──────── Source data ────────

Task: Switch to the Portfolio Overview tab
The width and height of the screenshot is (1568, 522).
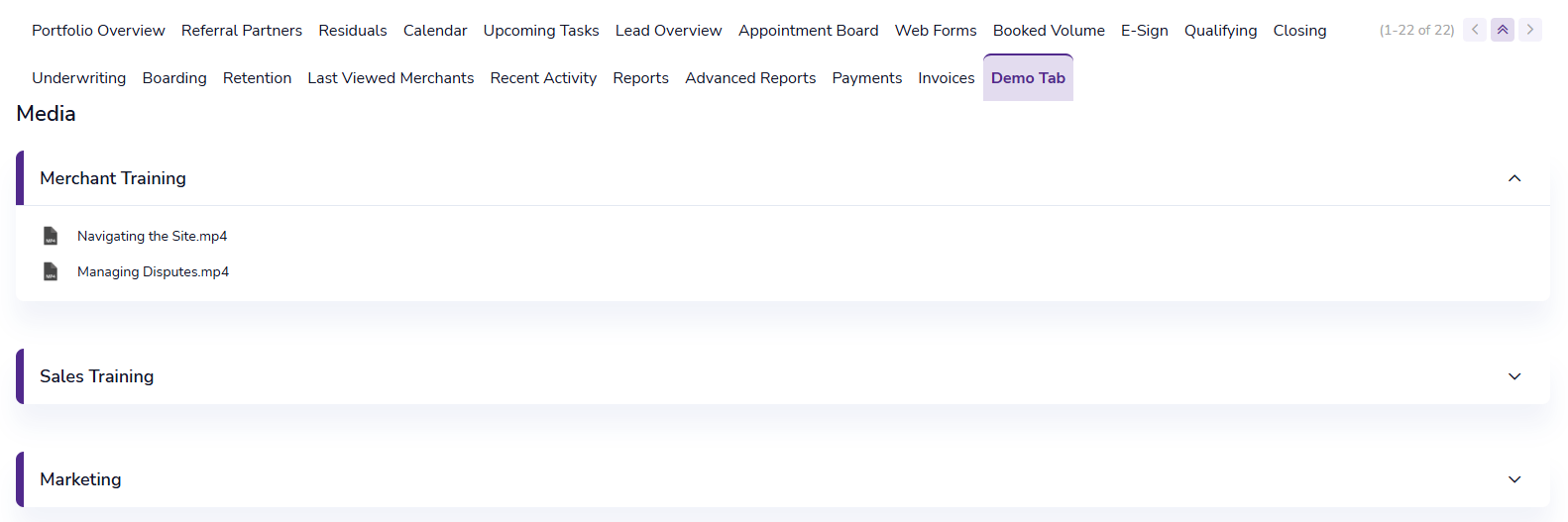Action: (98, 31)
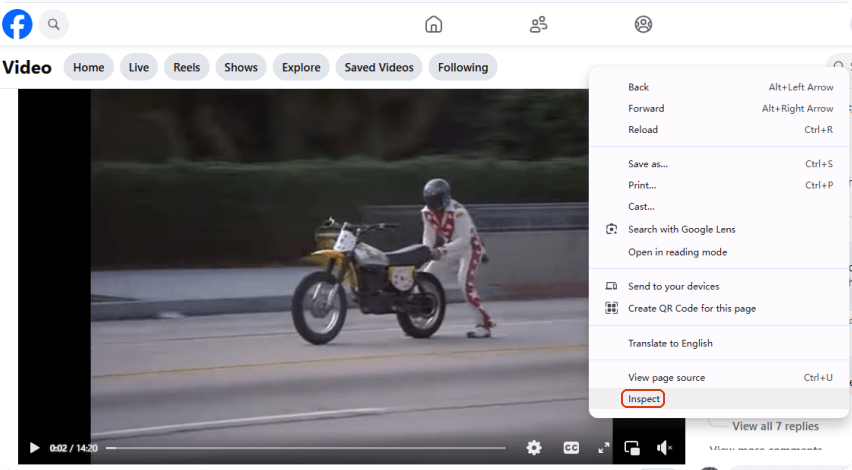Open the Live video tab
Viewport: 852px width, 470px height.
coord(139,68)
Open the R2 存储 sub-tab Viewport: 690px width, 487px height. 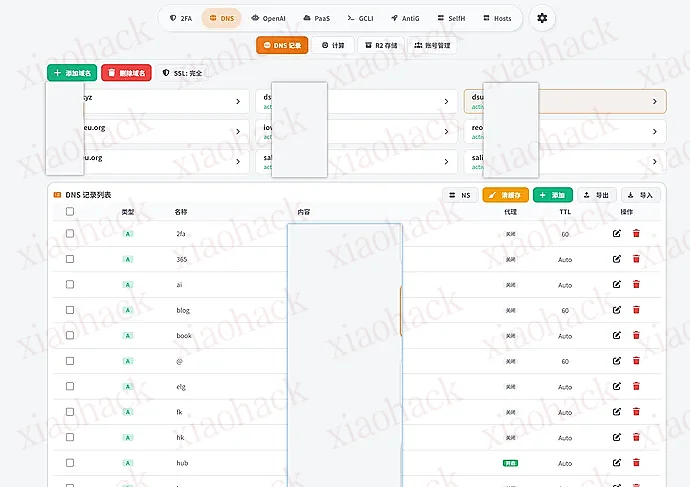pyautogui.click(x=380, y=45)
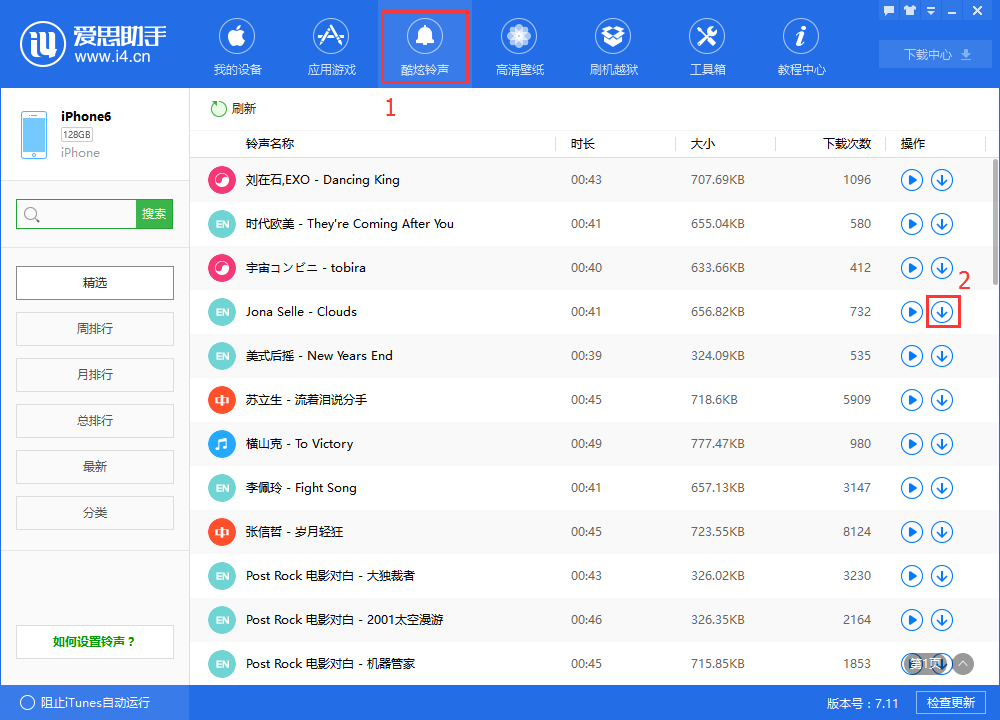1000x720 pixels.
Task: Select the 酷炫铃声 ringtones icon
Action: pyautogui.click(x=425, y=45)
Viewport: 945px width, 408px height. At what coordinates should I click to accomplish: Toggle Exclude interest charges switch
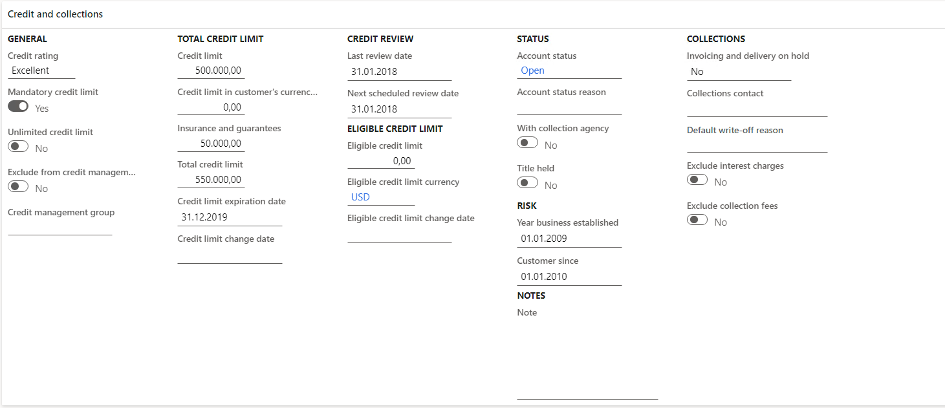pyautogui.click(x=697, y=181)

────────

- _Problem to work on_: Each line from the one that holds "Viewport: 945px width, 408px" through the final line of the data must be retyped exactly; the pictures must not appear.

- _Worked solution_:
Viewport: 945px width, 408px height. At what coordinates should I click to accomplish: Toggle Exclude interest charges switch
pyautogui.click(x=697, y=181)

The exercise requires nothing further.